Put the entries below into a Markdown table with the columns "Row" and "Entry", one numbered row per line and no rows for blank lines. Leave the picture out.

----------

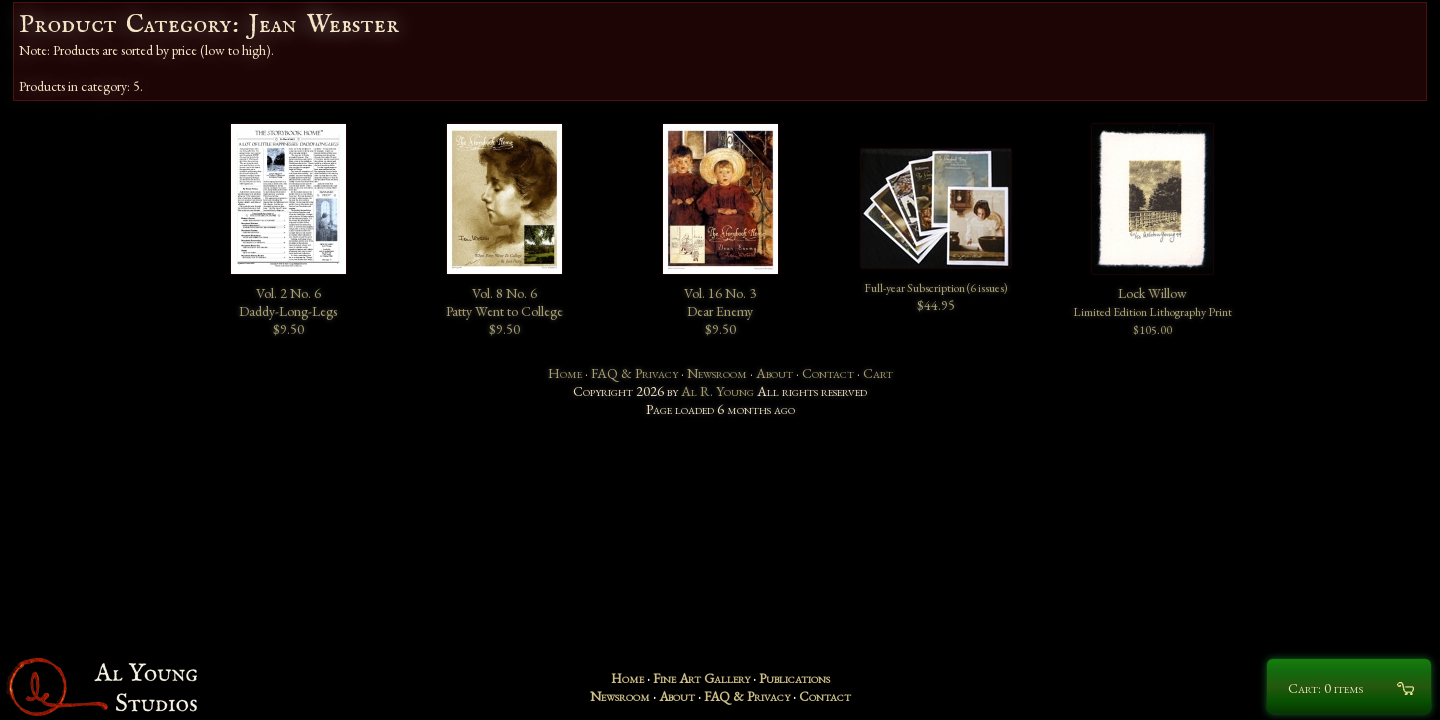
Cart (878, 373)
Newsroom (717, 373)
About (774, 373)
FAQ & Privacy (634, 373)
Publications (794, 678)
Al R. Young (717, 391)
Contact (828, 373)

----------

§ **ANSWER BELOW**
| Row | Entry |
|---|---|
| 1 | Cart (878, 373) |
| 2 | Newsroom (717, 373) |
| 3 | About (774, 373) |
| 4 | FAQ & Privacy (634, 373) |
| 5 | Publications (794, 678) |
| 6 | Al R. Young (717, 391) |
| 7 | Contact (828, 373) |